Task prompt = How do the lines read from the one holding "Click the third filled star in the rating" through the last line of the listing? Set them down exactly, pictures omitted.

Supplied data =
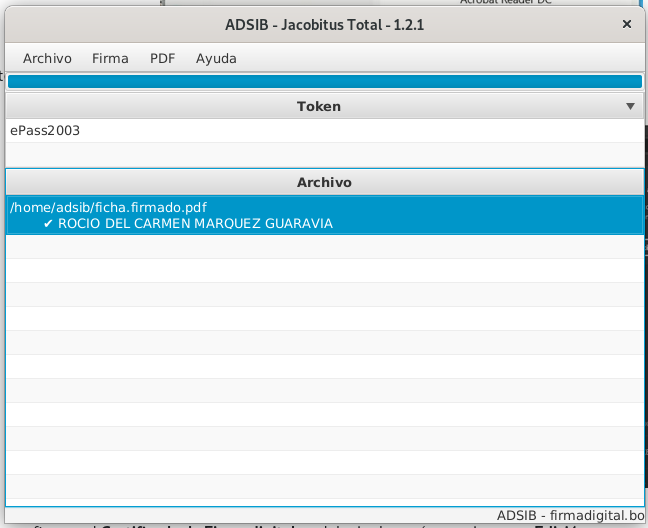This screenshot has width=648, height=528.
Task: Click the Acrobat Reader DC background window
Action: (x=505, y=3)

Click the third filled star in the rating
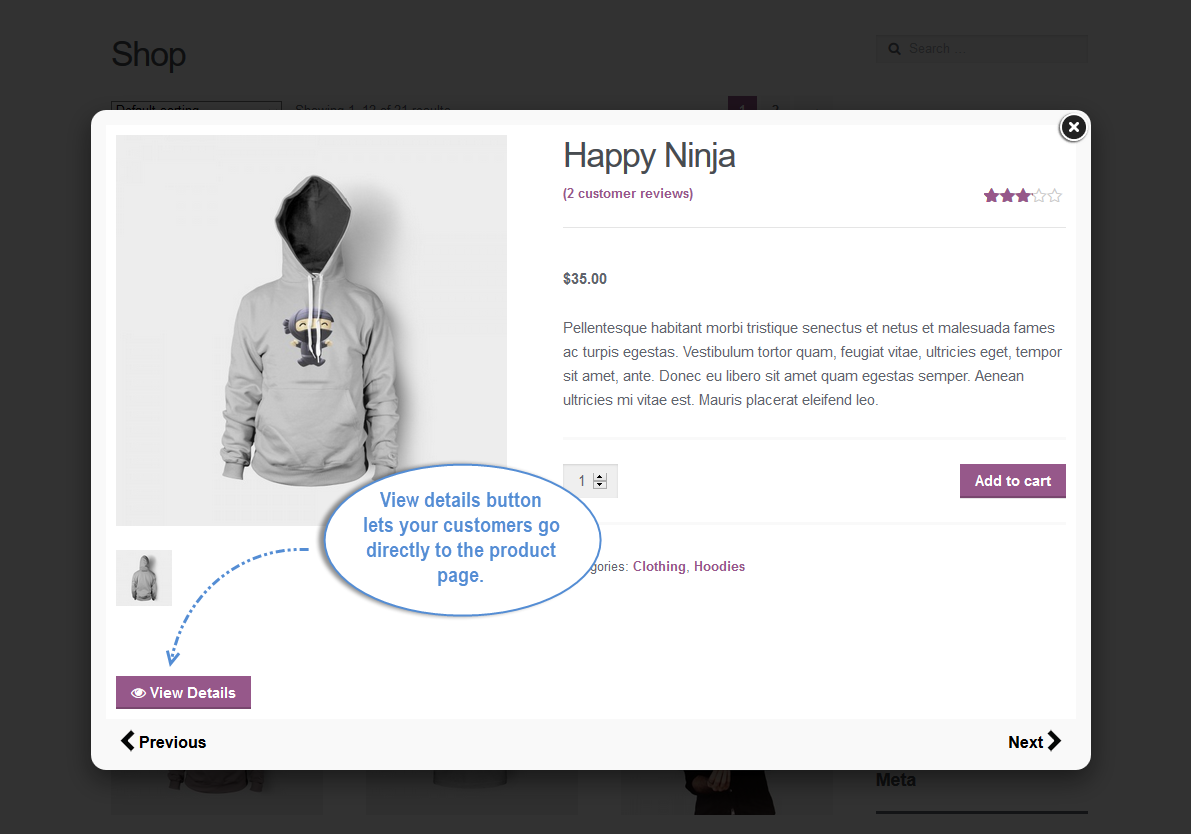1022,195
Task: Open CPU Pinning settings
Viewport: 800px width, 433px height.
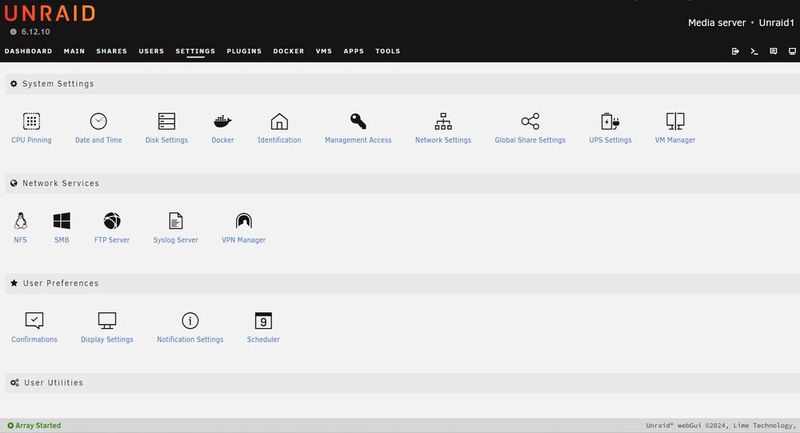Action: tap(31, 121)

Answer to this exercise =
Click the third filled star in the rating
1022,195
Task: Open CPU Pinning settings
Viewport: 800px width, 433px height.
Action: tap(31, 121)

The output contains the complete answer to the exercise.